三维场景提示：面向场景一致且相机可控的视频生成 (3D Scene Prompting for Scene-Consistent Camera-Controllable Video Generation)

We present 3DScenePrompt, a framework that generates the next video chunk from arbitrary-length input while enabling precise camera control and preserving scene consistency. Unlike methods conditioned on a single image or a short clip, we employ dual spatio-temporal conditioning that reformulates context-view referencing across the input video. Our approach conditions on both temporally adjacent frames for motion continuity and spatially adjacent content for scene consistency.
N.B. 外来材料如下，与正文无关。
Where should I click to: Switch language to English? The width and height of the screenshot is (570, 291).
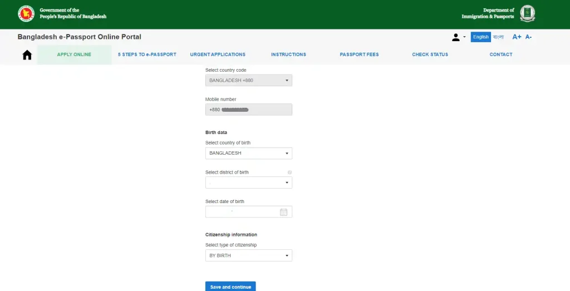coord(480,37)
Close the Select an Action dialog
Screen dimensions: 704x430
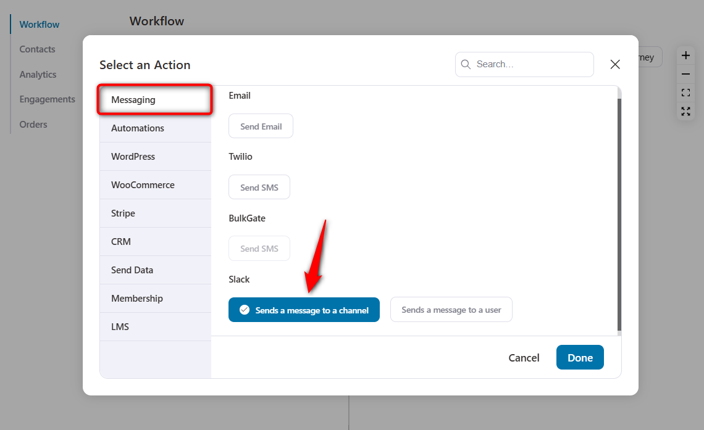pyautogui.click(x=615, y=64)
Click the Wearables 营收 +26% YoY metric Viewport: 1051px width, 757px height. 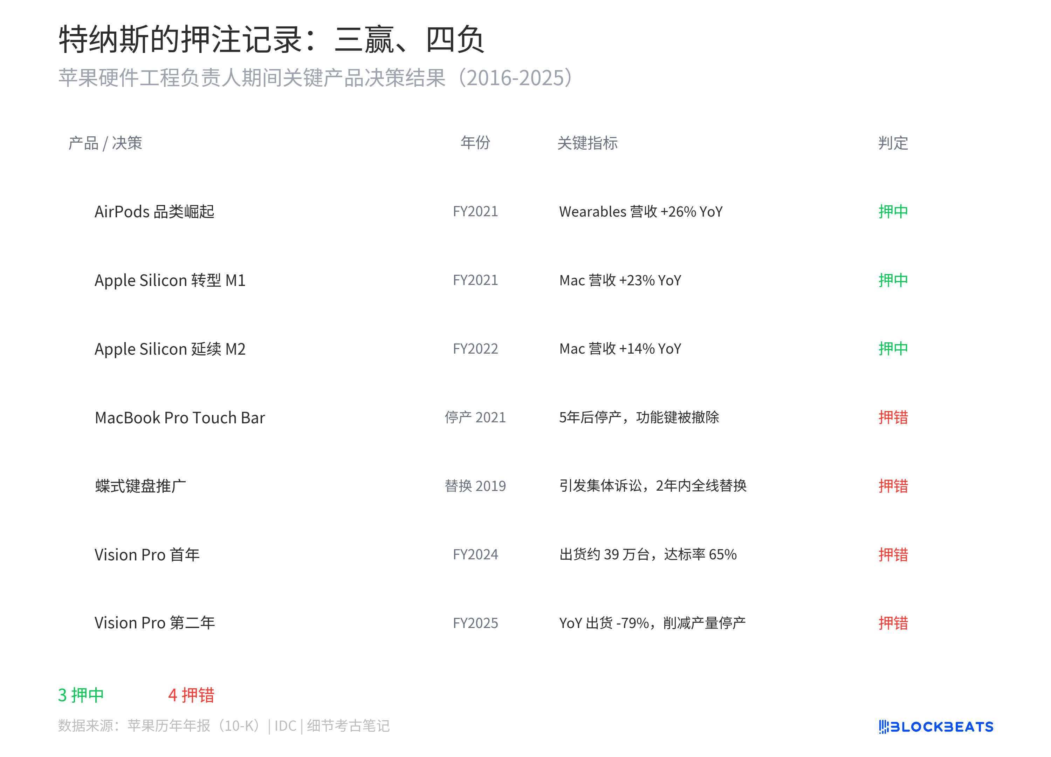[640, 211]
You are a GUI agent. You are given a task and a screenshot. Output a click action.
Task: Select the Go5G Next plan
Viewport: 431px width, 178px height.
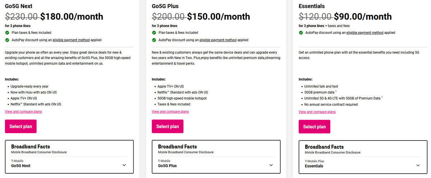pyautogui.click(x=21, y=127)
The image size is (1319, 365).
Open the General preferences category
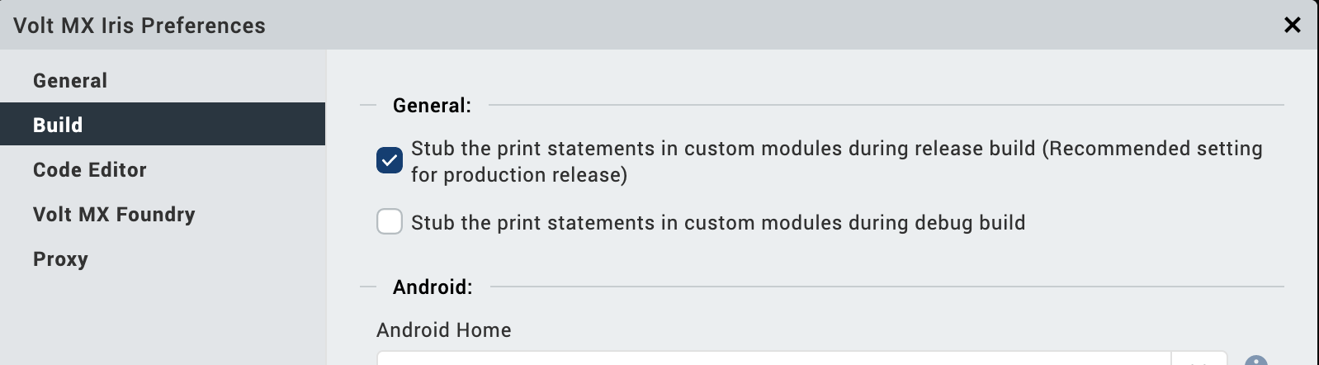(x=70, y=81)
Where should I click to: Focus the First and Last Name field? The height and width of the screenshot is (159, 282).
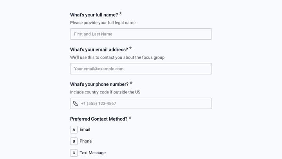pos(141,34)
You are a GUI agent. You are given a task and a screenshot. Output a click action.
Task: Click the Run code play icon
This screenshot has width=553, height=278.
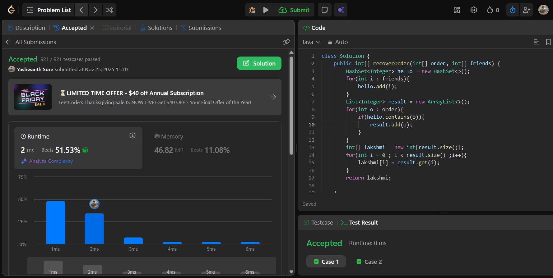pyautogui.click(x=266, y=10)
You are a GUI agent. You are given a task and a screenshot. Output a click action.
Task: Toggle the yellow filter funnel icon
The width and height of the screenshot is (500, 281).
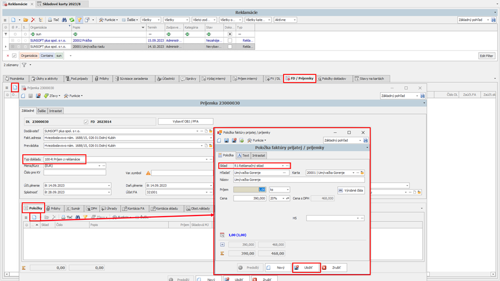coord(79,20)
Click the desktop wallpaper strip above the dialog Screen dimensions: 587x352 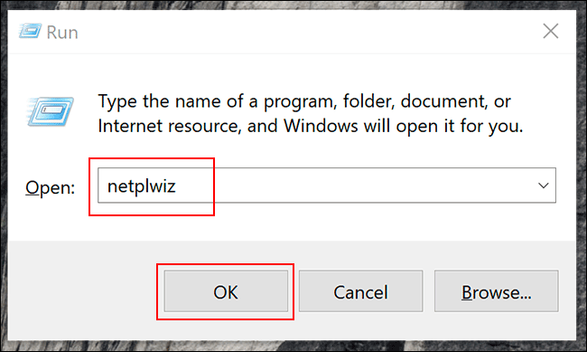[x=294, y=5]
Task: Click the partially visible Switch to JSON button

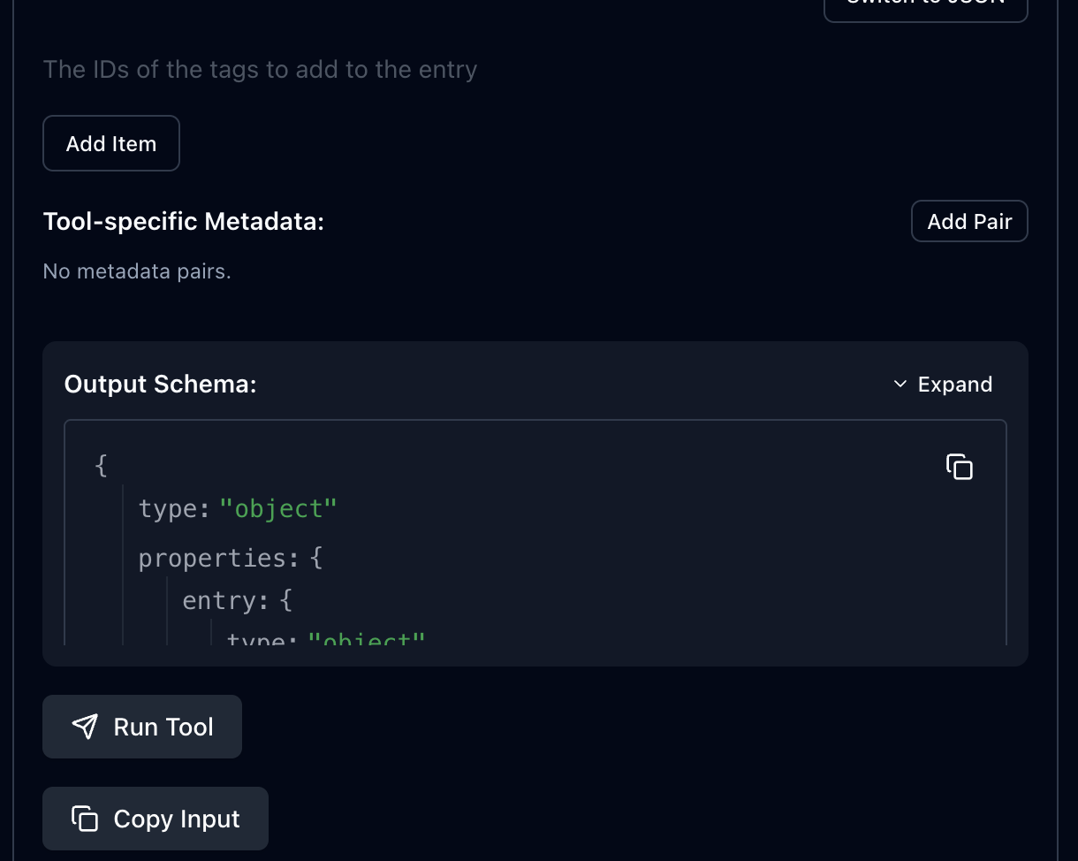Action: coord(925,9)
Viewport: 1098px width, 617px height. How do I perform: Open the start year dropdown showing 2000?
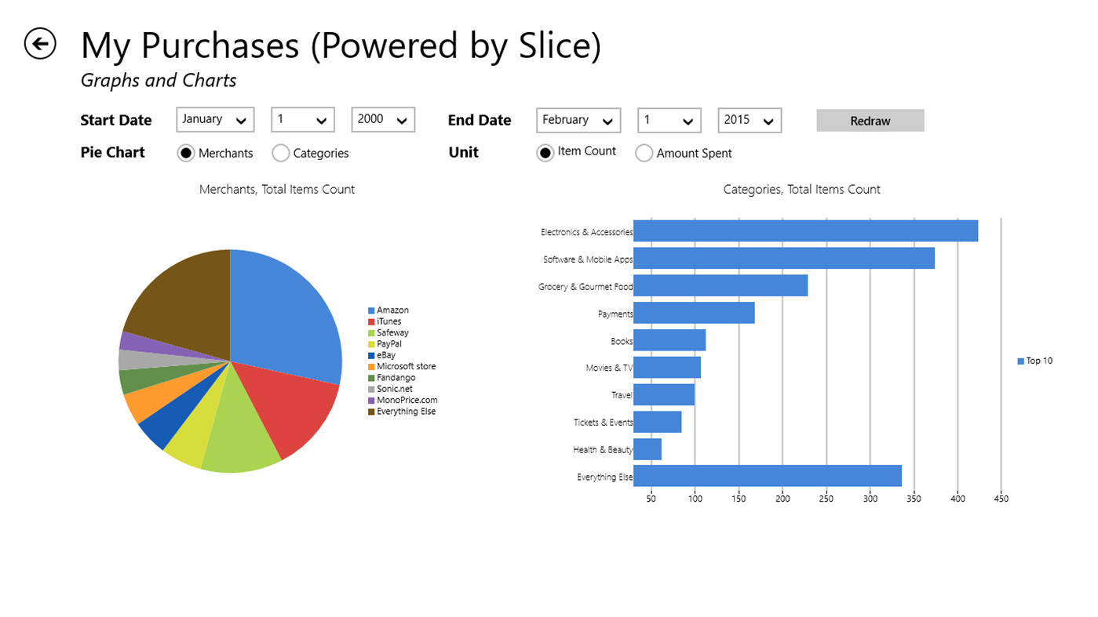pos(383,119)
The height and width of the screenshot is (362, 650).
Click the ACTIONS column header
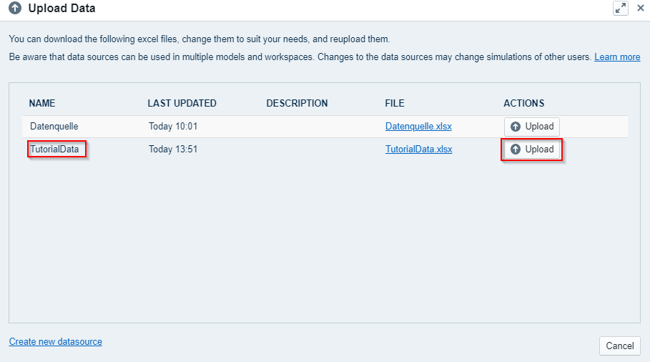[x=523, y=103]
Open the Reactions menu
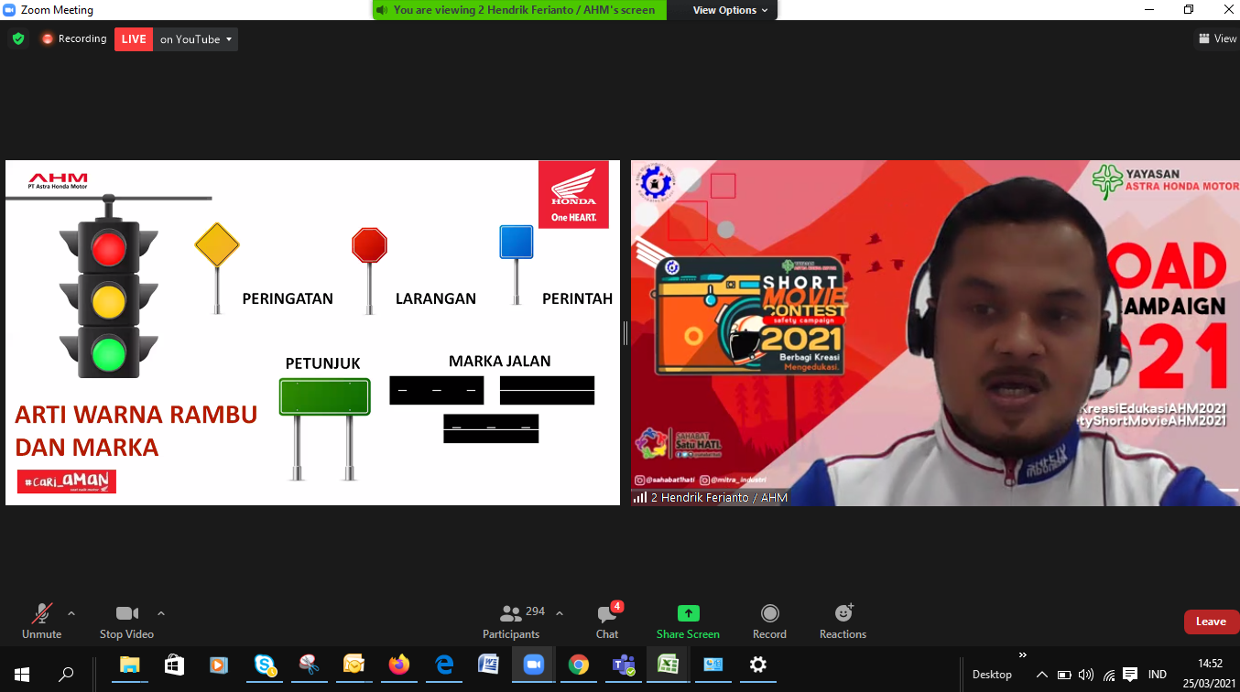Viewport: 1240px width, 692px height. (843, 622)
However, when generating beyond temporal boundaries, directly using spatially adjacent frames would incorrectly preserve dynamic elements from the past. We address this by introducing a 3D scene memory that represents exclusively the static geometry extracted from the entire input video. To construct this memory, we leverage dynamic SLAM with our newly introduced dynamic masking strategy that explicitly separates static scene geometry from moving elements. The static scene representation can then be projected to any target viewpoint, providing geometrically consistent warped views that serve as strong 3D spatial prompts while allowing dynamic regions to evolve naturally from temporal context. This enables our model to maintain long-range spatial coherence and precise camera control without sacrificing computational efficiency or motion realism. Extensive experiments demonstrate that our framework significantly outperforms existing methods in scene consistency, camera controllability, and generation quality. Project page : https://cvlab-kaist.github.io/3DScenePrompt/

翻译：我们提出了3DScenePrompt框架，该框架能够从任意长度的输入视频中生成后续视频片段，同时实现精确的相机控制并保持场景一致性。与基于单张图像或短片段进行条件生成的方法不同，我们采用双重时空条件机制，通过重新构建输入视频中的上下文视角参照关系来实现这一目标。我们的方法同时以时间相邻帧（保证运动连续性）和空间相邻内容（保证场景一致性）作为生成条件。然而，当生成内容超出时间边界时，直接使用空间相邻帧会错误地保留历史动态元素。为此，我们引入了三维场景记忆模块，该模块专门表示从整个输入视频中提取的静态几何结构。为构建此记忆模块，我们采用动态SLAM技术并结合新提出的动态掩码策略，显式地将静态场景几何与运动元素进行分离。静态场景表征可被投影至任意目标视角，从而提供几何一致性的扭曲视图作为强三维空间提示，同时允许动态区域根据时序上下文自然演化。这使得我们的模型能够在保持长距离空间连贯性和精确相机控制的同时，不牺牲计算效率或运动真实感。大量实验表明，本框架在场景一致性、相机可控性和生成质量方面显著优于现有方法。项目页面：https://cvlab-kaist.github.io/3DScenePrompt/